Entre los párrafos de los textos, entre las líneas del texto o entre las palabras del texto puede haber espacios. Es indiscutible que estos espacios poseen relevancia o carga narrativa, aunque el peso de dicha relevancia puede ser, y en ocasiones es, infinitesimal. Lo más interesante es que, como la narrativa siempre avanza en la misma dirección,
los espacios, los espacios negativos o en blanco, viajan del mismo modo. Nunca caemos en un espacio para regresar a la posición narrativa precedente, y nunca caemos en la nada.
La excedencia parecía el plan más lógico. Después de hablar con mi madre y comprobar que, aunque no tenía demasiada idea de lo que sucedía, cierta idea sí tenía, vi que no podía internarla. Estaba acostumbrada a su casa; conocía esa casa y conocía a Lorraine, y adónde demonios iba a ir Lorraine. Lo más triste del asunto fue mi insensibilidad: «Solo tendré que estar un año fuera —pensé— porque es muy probable que mamá se muera».
A Juanita Mae Jenkins le dio la bienvenida Kenya Dunston, la presentadora de un magacín que había incluido el libro de la señora Jenkins en la lista de su club de lectura. Las dos se dieron un abrazo y el público observó sonriente cómo la señora Jenkins se sentaba al lado de Kenya.
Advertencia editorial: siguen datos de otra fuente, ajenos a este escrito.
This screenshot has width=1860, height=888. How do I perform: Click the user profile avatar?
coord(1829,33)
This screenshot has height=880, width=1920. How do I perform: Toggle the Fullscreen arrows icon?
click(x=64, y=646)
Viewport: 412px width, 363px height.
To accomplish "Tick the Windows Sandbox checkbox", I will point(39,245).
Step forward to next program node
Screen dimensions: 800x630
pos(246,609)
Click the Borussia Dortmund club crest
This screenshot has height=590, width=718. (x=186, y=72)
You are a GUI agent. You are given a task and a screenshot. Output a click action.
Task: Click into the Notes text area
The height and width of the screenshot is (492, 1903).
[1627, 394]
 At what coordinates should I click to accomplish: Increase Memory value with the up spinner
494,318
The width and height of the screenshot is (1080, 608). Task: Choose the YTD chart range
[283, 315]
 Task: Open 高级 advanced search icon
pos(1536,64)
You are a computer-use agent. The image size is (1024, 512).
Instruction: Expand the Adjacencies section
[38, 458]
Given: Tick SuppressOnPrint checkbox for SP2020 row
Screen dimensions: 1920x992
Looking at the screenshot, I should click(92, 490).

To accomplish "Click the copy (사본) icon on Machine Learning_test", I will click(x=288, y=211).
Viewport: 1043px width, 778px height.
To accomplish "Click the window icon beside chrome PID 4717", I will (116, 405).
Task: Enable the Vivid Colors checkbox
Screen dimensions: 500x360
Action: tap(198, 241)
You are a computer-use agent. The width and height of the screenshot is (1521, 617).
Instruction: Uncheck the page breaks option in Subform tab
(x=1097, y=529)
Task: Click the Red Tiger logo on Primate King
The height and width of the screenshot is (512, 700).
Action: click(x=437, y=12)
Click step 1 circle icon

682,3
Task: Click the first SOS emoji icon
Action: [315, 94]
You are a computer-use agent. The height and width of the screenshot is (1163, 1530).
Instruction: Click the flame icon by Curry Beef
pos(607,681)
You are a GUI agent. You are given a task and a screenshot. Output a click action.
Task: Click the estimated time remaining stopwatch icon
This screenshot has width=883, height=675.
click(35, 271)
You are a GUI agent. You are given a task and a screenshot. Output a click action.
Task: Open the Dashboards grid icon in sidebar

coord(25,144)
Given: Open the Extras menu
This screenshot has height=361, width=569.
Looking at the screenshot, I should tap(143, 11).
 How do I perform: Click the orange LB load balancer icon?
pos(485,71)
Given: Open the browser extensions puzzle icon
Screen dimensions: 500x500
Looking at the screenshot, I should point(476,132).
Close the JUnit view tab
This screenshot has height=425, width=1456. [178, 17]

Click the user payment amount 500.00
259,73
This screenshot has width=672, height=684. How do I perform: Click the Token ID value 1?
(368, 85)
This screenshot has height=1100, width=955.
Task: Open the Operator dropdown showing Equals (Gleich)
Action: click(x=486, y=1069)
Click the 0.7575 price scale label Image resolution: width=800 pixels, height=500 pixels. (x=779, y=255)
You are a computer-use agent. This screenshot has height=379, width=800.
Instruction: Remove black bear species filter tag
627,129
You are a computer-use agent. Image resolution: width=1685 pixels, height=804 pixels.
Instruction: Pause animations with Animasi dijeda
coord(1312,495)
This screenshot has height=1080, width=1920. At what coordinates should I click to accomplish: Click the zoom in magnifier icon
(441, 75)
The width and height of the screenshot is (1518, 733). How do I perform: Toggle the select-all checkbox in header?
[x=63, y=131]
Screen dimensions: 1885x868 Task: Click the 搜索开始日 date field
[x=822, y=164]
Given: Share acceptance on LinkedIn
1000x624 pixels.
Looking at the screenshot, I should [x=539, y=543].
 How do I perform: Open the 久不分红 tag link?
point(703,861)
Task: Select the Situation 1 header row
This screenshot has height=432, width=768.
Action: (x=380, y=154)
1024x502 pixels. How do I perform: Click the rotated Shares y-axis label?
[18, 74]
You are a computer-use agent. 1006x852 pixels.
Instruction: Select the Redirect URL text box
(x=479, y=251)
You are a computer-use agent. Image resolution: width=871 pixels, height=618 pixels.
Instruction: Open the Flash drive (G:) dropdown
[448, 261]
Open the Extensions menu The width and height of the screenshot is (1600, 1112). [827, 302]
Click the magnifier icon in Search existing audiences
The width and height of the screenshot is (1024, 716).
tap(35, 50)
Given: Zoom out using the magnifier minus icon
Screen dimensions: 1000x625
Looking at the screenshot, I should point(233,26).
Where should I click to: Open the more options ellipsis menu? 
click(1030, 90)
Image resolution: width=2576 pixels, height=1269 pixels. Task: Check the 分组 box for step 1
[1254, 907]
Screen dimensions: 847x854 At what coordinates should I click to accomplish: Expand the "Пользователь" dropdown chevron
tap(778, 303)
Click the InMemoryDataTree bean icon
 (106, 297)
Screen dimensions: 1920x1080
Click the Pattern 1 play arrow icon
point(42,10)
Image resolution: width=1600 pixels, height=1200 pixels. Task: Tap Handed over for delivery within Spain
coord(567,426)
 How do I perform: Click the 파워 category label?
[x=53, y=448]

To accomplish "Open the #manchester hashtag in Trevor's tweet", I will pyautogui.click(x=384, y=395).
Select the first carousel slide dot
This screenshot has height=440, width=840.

—Vaya libro, criatura —dijo Kenya.
—Gracias —respondió la señora Jenkins.
—Trescientos mil ejemplares vendidos —dijo Kenya meneando la cabeza y chasqueando la lengua.
El público aplaudió.
—Lo sé. Y no me lo creo —contestó la señora Jenkins.
—Te vas a forrar, criatura. Ya sabes que a mí el libro me encanta, pero cuéntame, ¿cómo has aprendido a escribir así?
—Será un don, supongo.
—Vaya que sí. —Kenya le dirigió una mueca al público, que echó a reír—. Antes de hablar del libro, queremos que nos cuentes algo de ti. No eres del sur, ¿verdad?
—No, yo soy de Ohio. De Akron. A los doce años pasé un par de días en Harlem visitando a unos parientes, y de ahí viene el libro.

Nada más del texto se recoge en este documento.